The Court said, “The reality is that when the matter is one on which the majority of the public has settled views, opinions may, for all practical purposes, be treated as an expression of a ‘false fact.’”

In Kenya, the law limits the right to freedom of expression to the extent that one is not allowed to spread propaganda for war, incite people to violence, hate speech and advocate for ethnic hate. These limitations also apply to the media, according to Article 34. The same constitutional provision also provides for the establishment of the Media Council of Kenya.

One of the roles the drafters of the Constitution envisioned this body to play is setting media standards while regulating and monitoring their compliance. It is within these powers, which are expounded upon in the Media Act, that the Council accredits journalists while requiring them to follow the Code of Conduct for the Practice of Journalism.

While the standards on accuracy, integrity and accountability apply to journalists, they do not affect bloggers. As a result, they cannot be said to have breached this code when they post fake news online. From the angle of defamation laws, some of these stories are not defamatory; neither do they constitute a breach of Article 33(2). Consider the many speeches and quotes attributed to Presidents Robert Mugabe and Donald Trump about Kenyans and corruption. If they were to be counter checked against the elements of defamation, they would fail.  The statement might be false but not damaging per se, and therefore does not warrant a suit for damages. What is more, some of the sites are not even within the Kenyan jurisdiction and no claim of damage may be sustained against them.

Keeping in mind that this is an election year in Kenya, the impact of sensational stories laced with ethnic chauvinism is a major concern to all. The Communications Authority of Kenya is already threatening an Internet shut down in the event people spew hate online. Recently, an international propaganda website full of fake news on a Kenyan politician was exposed. The writer who hid under the name David Field was discovered to be a Kenyan techie. Even though it did not contain hate, the rising of such sites is a genuine cause for alarm.

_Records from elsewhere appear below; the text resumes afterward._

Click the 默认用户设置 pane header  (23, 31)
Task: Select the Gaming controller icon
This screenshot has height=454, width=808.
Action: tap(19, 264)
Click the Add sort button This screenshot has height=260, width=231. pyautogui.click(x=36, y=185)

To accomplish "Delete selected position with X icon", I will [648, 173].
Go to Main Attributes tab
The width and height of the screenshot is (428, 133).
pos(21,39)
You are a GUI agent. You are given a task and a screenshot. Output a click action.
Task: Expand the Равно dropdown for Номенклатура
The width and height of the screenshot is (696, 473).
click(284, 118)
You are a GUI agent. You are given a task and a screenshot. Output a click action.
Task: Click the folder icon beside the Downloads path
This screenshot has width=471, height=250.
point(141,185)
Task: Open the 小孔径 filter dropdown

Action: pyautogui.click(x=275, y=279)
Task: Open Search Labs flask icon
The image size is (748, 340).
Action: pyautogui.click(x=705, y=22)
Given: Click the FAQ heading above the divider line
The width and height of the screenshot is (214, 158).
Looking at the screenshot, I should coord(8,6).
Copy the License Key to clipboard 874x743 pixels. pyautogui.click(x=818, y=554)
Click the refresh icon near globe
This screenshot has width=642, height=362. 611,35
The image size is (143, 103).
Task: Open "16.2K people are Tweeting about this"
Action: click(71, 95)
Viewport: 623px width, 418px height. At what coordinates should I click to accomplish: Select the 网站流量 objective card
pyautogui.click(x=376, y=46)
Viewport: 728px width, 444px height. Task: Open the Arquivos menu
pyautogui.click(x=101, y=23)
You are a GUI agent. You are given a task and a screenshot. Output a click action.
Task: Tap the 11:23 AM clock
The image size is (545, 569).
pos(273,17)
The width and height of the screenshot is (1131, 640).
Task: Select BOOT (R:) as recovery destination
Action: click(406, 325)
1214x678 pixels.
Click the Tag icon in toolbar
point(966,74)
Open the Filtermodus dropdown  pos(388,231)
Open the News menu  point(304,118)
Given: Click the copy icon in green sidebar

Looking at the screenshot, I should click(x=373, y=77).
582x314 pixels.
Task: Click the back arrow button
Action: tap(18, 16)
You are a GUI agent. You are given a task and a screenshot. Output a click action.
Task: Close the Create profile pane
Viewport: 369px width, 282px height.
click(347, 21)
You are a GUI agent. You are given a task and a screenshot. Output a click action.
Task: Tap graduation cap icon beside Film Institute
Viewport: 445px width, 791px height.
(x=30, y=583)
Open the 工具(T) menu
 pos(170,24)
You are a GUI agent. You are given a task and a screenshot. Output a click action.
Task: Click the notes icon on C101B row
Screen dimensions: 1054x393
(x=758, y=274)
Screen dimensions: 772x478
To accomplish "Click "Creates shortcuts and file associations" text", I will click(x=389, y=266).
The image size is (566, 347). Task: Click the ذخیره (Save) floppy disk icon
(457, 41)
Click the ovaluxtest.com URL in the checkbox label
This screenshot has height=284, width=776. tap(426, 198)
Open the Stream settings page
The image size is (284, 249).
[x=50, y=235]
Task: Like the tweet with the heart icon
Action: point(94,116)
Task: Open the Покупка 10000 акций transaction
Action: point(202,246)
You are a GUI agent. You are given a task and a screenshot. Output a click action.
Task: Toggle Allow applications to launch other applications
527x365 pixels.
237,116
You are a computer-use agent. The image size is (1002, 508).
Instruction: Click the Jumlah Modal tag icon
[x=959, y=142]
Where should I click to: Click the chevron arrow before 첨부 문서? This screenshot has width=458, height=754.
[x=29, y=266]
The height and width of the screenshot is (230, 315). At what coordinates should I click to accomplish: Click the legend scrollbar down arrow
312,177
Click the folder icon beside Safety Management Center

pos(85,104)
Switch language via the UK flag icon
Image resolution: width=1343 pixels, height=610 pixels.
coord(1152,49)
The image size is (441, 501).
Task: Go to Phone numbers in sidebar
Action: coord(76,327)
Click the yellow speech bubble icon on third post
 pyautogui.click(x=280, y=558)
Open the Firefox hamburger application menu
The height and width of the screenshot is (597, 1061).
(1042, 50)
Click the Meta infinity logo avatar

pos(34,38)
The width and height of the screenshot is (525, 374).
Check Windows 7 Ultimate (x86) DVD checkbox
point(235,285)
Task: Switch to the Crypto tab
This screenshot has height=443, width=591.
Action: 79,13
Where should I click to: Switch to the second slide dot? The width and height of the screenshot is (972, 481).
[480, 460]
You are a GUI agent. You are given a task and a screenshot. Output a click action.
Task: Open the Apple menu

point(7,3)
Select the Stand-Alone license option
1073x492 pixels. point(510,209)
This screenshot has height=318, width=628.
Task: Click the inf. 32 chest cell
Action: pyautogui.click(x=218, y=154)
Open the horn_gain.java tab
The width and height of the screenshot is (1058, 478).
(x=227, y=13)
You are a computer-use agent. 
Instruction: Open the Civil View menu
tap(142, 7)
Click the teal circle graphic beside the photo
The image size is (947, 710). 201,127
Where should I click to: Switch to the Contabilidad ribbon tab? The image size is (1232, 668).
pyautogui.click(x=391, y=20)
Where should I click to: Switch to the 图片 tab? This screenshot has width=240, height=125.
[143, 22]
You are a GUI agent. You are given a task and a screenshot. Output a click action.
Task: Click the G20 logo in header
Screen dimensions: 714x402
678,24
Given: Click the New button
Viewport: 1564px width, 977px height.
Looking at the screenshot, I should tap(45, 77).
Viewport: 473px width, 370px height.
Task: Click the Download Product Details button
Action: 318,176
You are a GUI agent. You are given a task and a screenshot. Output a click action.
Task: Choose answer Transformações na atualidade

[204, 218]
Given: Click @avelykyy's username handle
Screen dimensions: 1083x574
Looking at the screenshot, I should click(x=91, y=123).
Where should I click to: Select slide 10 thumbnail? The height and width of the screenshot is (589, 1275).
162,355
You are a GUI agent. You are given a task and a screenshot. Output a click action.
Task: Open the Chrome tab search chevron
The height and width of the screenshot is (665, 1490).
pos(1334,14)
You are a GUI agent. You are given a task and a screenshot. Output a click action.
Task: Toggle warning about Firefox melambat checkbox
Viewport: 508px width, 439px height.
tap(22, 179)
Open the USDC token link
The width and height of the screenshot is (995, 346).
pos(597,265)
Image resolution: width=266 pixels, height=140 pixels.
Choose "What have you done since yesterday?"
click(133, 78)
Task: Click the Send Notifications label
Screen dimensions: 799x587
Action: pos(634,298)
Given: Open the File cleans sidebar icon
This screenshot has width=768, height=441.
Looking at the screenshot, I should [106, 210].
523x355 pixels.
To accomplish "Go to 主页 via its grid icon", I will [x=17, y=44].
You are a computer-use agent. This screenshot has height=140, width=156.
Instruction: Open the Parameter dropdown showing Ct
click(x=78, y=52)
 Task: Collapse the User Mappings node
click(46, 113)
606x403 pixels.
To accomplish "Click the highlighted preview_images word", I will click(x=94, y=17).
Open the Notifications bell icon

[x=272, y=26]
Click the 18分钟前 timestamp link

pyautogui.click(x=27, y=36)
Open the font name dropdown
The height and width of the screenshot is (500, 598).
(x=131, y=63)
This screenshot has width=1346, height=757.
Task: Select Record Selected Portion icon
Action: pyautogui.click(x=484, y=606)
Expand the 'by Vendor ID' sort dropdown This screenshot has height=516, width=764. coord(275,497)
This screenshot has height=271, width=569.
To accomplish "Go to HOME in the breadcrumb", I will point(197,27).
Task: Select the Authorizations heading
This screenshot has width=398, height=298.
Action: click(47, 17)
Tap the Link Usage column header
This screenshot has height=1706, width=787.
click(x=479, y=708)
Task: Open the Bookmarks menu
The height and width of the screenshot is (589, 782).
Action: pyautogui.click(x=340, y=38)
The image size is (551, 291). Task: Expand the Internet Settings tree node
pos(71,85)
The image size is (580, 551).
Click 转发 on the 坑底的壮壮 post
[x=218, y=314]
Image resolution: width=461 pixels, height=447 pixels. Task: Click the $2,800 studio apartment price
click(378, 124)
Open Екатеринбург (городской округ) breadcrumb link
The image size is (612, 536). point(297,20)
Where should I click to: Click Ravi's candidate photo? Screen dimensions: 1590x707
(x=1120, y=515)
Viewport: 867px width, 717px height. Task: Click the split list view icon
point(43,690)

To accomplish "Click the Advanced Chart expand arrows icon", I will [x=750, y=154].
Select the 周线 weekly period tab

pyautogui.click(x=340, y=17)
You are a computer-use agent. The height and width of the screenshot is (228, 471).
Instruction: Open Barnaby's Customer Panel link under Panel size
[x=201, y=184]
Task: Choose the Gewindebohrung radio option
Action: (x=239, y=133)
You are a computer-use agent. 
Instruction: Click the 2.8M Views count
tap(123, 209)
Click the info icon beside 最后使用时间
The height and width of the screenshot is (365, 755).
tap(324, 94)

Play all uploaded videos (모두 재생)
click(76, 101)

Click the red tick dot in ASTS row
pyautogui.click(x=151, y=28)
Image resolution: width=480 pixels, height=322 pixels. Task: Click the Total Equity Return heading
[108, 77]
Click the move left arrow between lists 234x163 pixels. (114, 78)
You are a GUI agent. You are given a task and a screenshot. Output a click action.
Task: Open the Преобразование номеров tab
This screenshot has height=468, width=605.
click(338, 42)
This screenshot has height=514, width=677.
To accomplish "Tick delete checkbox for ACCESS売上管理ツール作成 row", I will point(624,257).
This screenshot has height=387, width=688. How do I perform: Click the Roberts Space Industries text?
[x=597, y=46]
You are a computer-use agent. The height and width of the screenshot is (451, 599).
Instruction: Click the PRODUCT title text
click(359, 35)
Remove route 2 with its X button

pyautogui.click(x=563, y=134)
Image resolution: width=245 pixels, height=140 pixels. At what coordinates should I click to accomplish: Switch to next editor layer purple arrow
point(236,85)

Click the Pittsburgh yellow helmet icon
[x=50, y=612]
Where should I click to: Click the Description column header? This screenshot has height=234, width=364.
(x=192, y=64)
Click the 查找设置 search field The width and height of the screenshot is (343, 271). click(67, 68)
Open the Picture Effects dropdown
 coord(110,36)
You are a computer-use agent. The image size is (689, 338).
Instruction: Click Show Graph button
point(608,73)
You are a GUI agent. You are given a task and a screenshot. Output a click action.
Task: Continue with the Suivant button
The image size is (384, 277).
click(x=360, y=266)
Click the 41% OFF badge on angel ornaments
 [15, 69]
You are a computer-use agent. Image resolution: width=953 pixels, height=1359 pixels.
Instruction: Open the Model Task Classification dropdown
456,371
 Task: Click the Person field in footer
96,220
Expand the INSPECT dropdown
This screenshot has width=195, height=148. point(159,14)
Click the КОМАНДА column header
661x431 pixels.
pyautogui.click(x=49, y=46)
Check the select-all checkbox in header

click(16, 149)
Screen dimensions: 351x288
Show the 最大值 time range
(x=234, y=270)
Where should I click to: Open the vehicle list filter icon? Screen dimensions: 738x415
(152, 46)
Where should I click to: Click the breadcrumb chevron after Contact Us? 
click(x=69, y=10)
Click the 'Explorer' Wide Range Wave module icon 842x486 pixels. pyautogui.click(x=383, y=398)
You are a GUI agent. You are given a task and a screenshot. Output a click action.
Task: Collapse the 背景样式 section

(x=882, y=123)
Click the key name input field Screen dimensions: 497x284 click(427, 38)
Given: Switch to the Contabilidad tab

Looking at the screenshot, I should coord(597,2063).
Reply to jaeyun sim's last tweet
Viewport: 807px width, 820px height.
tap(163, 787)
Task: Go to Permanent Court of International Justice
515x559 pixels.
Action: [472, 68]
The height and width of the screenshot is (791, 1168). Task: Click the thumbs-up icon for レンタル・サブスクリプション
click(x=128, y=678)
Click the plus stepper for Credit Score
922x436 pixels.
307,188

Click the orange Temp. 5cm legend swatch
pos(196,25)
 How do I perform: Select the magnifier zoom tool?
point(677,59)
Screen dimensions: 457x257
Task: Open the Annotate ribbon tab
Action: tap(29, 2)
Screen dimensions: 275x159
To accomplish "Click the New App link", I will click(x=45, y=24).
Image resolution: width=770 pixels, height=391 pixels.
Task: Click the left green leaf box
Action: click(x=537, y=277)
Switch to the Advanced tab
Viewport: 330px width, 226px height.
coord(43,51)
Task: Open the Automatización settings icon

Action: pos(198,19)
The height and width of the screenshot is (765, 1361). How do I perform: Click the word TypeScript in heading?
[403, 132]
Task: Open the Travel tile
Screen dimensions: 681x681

Solutions that have been fronted include presentation of scientific evidence and engaging in reasoned arguments. However, the society as a whole finds academics unpalatably overrated. Evgeny Morozov’s solution, however, is the most reasonable. In his article, Moral panic over fake news hides the real enemy – the digital giants, he writes that the only way we can deal with click-baiting fake news is by lessening online advertising in our lives, especially at work and in communication.

While people may shun traditional media because of its links to politicians and corporations, they forget that the Internet companies they run to still act the same way. It could be that the day we finally deny social media and search engines the clout they have in problem solving in all sectors, including our politics, is the day we will be free from the danger of fake online news.